仙北球場の改修工事契約
議会は「容認できない」として町議案を否決(5月16日・木)
仙北町の「仙北球場(仮称)改修工事」を巡って「談合疑惑がある」として今月1日に開いた臨時議会が紛糾、会期が延長されて16日に再開された臨時議会は町が提案した工事の請負契約締結議案を記名投票の結果、議長採決で「否決」するという異常事態となった。小西省吾町長は「町からの報告を受けて談合はないものと確信して提案した議案だけに否決は非常に残念だ。今後のことは後を継いでくれる方が具体的に進めてくれるだろうが、出来るだけ速やかに工事を進め、秋には使えるようにしてもらいたい」と話した。同町では任期満了に伴う町長選が21日に告示され、26日に投・開票される。町長選には二人の新人が立候補を表明、小西町長は今期限りで引退する。野球場を巡る談合疑惑も今度の町長選に微妙な影響を投げかけそうだ。
改修工事は2007年の国体に向けて行われるもので、バックスクリーンやフェンスの新設、内野舗装などを行う。町は昨年度に実施設計を行い、今年度に工事費として約1億円を計上していた。
その上で4月18日に地元のA級4業者に工事発注のための事前説明を行い、町側はスポーツ施設と言う特殊性を理由に町外の建設業者と共同企業体(JV)を組むよう指示。4組のJVが組まれ、30日に指名競争入札が行われた。その間に談合情報がマスコミなどに寄せられ、入札の結果、情報通りのJVが9345万円で落札した。町の予定価格は9492万円だった。
1日に開いた臨時議会ではこの問題を巡って議会が紛糾。最終的に町に精査してもらうとの条件で議会は16日まで延長した。そしてこの日に再開した臨時議会で小西町長らは「談合」疑惑を巡って、二回にわたって助役を含めた関係職員4人が県警の事情聴衆を受け、関係書類のコピーの提出を求められたことなどを明らかにした。
議員からも厳しい追及の質問が出され、最終的に工事請負契約締結議案の採決を巡って一人の議員が反対討論、一人の議員が賛成討論を行った。反対討論を行ったのは高橋恵五郎議員で「議員としても聞き取りした結果、工事発注のための事前説明は地元のA級4業者だけで、企業体を組むべき町外4業者の意志は何らくみ取っておらず、本来あり得ない異常中の異常な発注で、到底、納得できるものではない」と厳しく反論。さらに「談合情報も町では業者を呼んで確認し、そのような事実はなかったとして入札を執行したと言うが、我々は結果で判断するしかなく、談合情報通りの企業体が落札したとすれば、談合があったと判断せざるを得ない」として議案の同意への否決を求めた。
これに対して長沢典雄議員が「入札制度の手順を踏んで行ったものであり、何ら問題はなく、反対する余地はない。採決すべきだ」と賛成を求めた。

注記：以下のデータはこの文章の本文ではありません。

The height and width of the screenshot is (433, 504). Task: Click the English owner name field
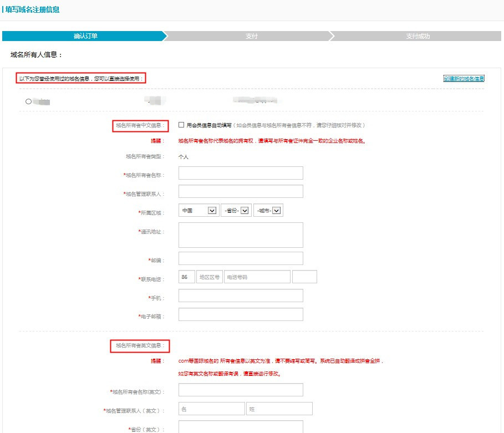point(241,390)
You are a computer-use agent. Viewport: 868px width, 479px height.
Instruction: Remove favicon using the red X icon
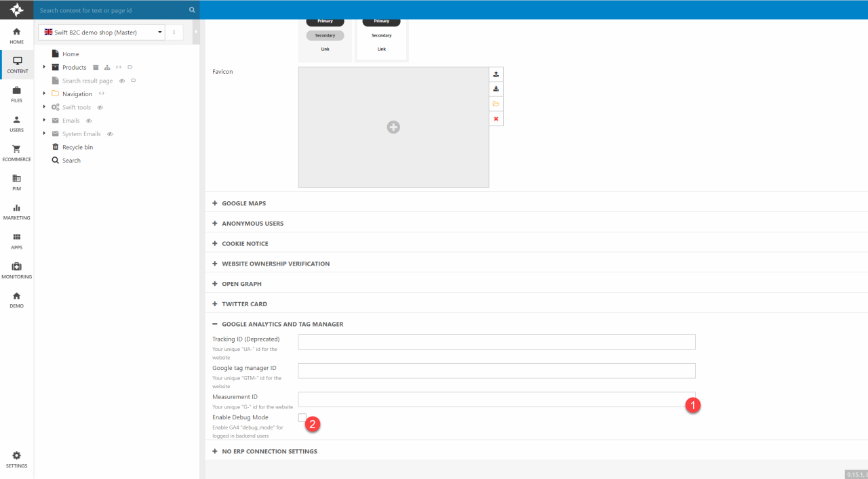pos(496,119)
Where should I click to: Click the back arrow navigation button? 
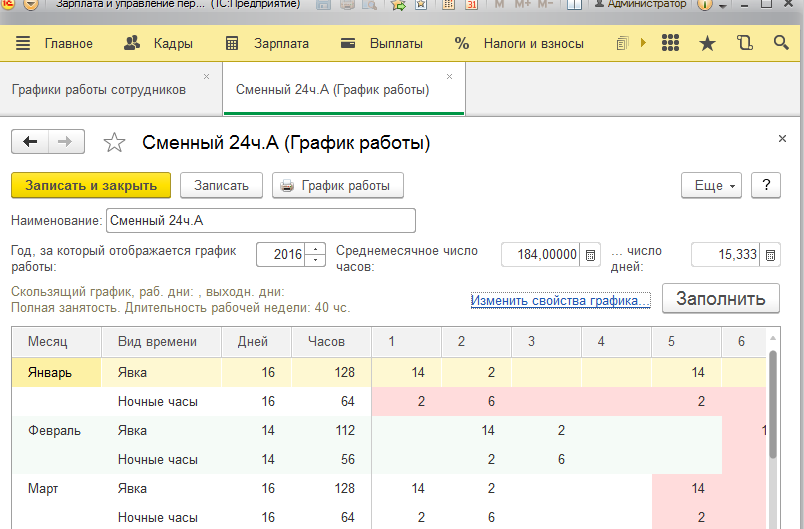30,142
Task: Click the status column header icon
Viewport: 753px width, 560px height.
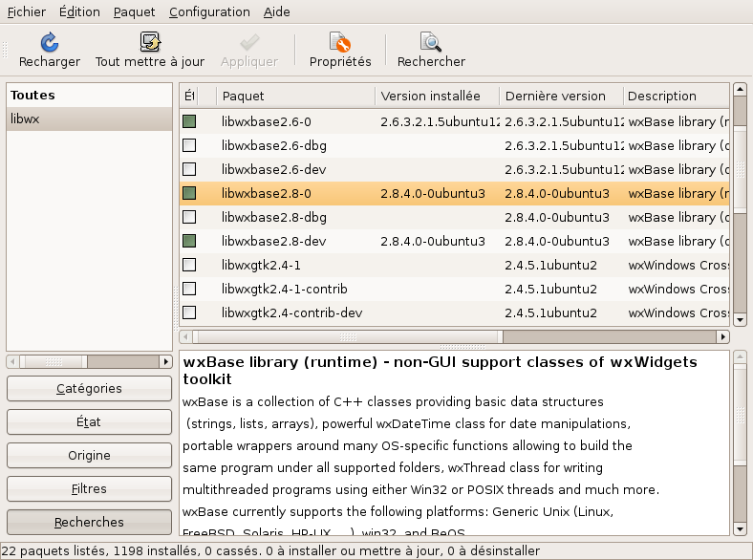Action: pyautogui.click(x=189, y=96)
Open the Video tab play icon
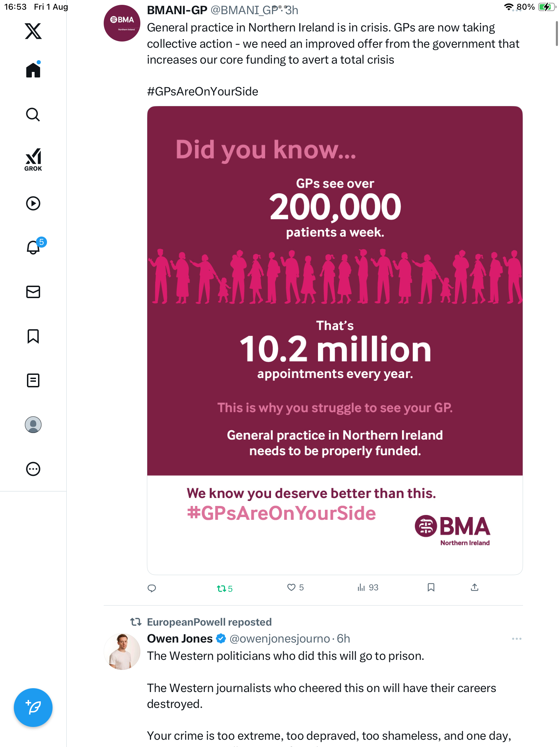This screenshot has height=747, width=560. coord(33,203)
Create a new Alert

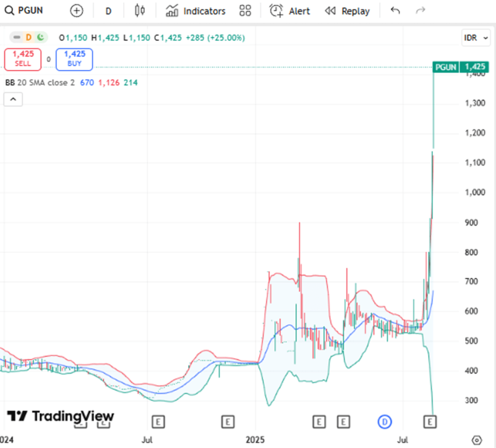pos(289,11)
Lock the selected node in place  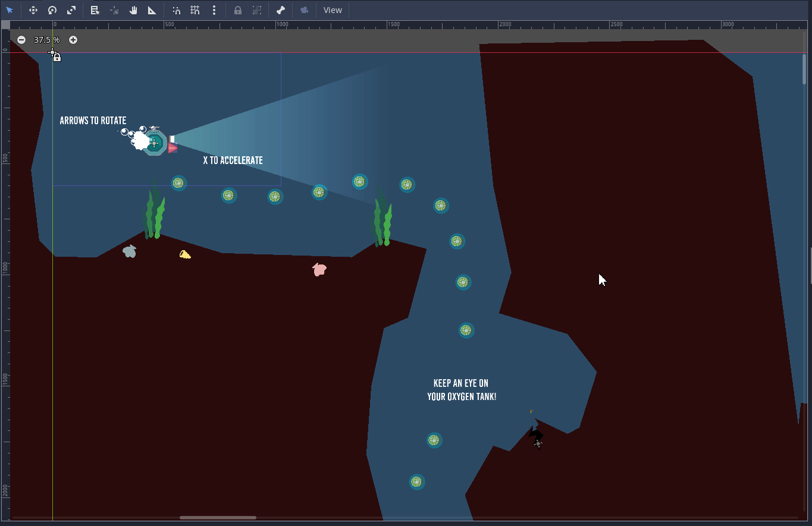(238, 10)
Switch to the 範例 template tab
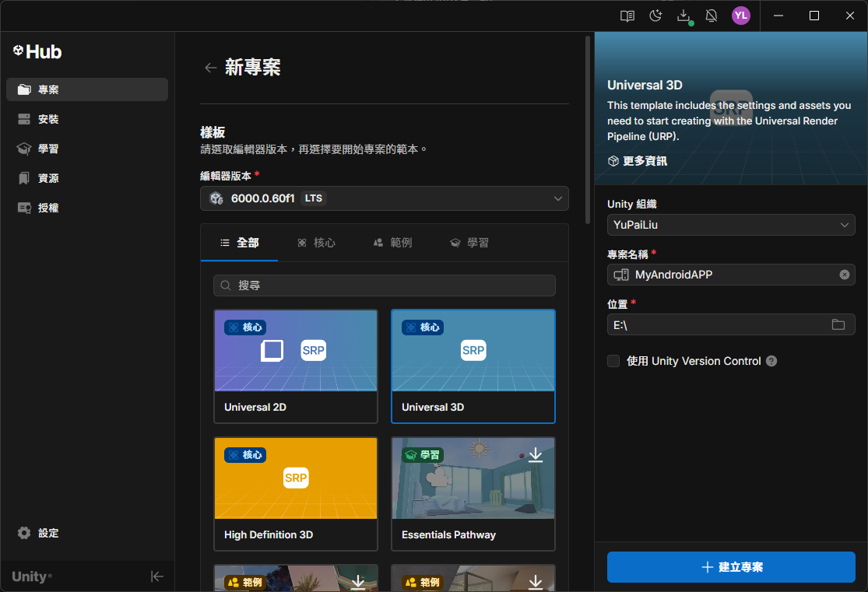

議長を除く16人の議員全員による起立採決の結果、賛成反対が8対8と可否同数となり、議長採決で「否決」となったが、起立採決は確認できなかったとして議員から動議が出され、昼休みの休会後の本会議で「記名投票」による「採決」となった。その結果も賛成反対が同数となり、最終的に議長採決で否決された。
これによって仙北球場の改修工事は「一事不再議」の原則によって同じ議案は提出できなくなり、設計の一部を変更した上で、入札のやり直しを行い、再提案せざるを得なくなった。
町教育委員会では「土をいじる工事のため、秋までには完成させたいと思い、9月20日までの工期で発注した。着工から完成までは150日はかかる。再提案するにしても6月議会に間に合うかどうか。工事を請け負ってくれる業者に工期を縮めてもらうなど依頼するしかない」と話す。